Abstract: TLRs are the key pattern recognition receptors that lie at the core of resistance to disease, initiating most of the phenomena that occur in the course of innate immune reactions. In our studies we found that ligand-induced TLR4 (cell membrane-associated receptor which recognises LPS of Gram-negative bacteria) signalling triggers cross-talk of ASK1 downstream pathway and HIF-1alpha in THP-1 human myeloid cells. Both pathways were activated via redox-dependent mechanism associated with tyrosine kinase/phospholipase C-1gamma-mediated activation of protein kinase C alpha/beta. The latter activated NADPH oxidase and, therefore, the production of ROS which up-regulate both HIF-1alpha and ASK1. ASK1 contributes to the stabilisation of HIF-1alpha protein via activation of p38 MAP kinase which directly phosphorylates HIF-1alpha.

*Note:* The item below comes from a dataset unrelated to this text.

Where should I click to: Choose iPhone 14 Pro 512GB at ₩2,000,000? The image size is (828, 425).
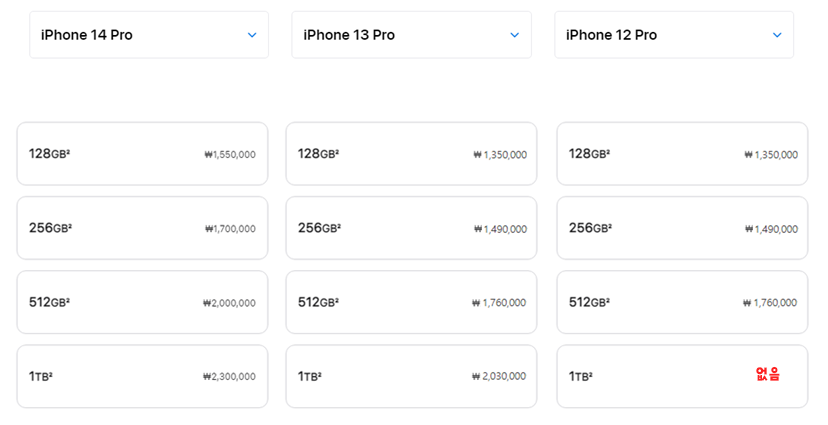coord(143,302)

Knockdown of HIF-1alpha in THP-1 cells with siRNA suggested that this protein supports TLR4-dependent production of pro-inflammatory cytokines by protecting the cells against depletion of ATP and therefore against death. Ligand-induced activation of TLR7/8 (endosomal receptors which recognise viral ssRNA) leads to the accumulation of HIF-1alpha protein in THP-1 human myeloid macrophages via redox- and reactive nitrogen species-dependent mechanisms. ASK1 and its downstream MAP kinases as well as PI3-kinase are not involved in TLR7/8-mediated HIF-1alpha accumulation. Experiments with HIF-1alpha knockdown THP-1 cells have clearly demonstrated that this protein is?important for the protection of these cells against TLR7/8-induced depletion of ATP and for production of the pro-inflammatory cytokines. Therefore membrane-associated and endosomal TLRs use differential mechanisms of activation of HIF-1alpha but the function of the protein is similar in both cases.

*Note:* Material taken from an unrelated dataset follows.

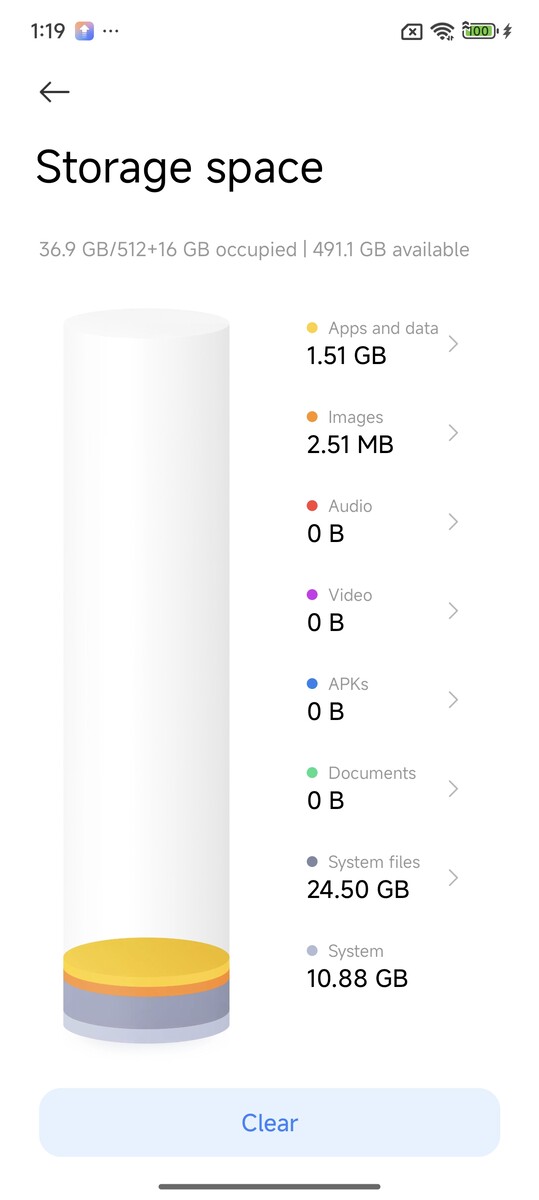Tap the three-dots status bar icon
This screenshot has height=1200, width=539.
click(111, 31)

Brief Biography of the Speaker:
I achieved my PhD degree in 1999 from the Palladin Institute of Biochemistry, National Academy of Science of the Ukraine. After graduating, I worked as Assistant, then Associate, Professor at the Department of Biochemistry, Mechnikov Odessa National University in the Ukraine. Then I moved to Germany where I received an Alexander von Humboldt research fellowship and worked as a Humboldt fellow in the Institute for Cell Biology, University of Kaiserslautern. Upon complete of my fellowship, I spent three years in Denmark at the University of Aarhus, working as Assistant Professor at the Department of Molecular Biology at the Interdisciplinary Nanoscience Centre. In December 2006, I joined the Medway School of Pharmacy, University of Kent as a Lecturer in Biochemistry where I have established my research group.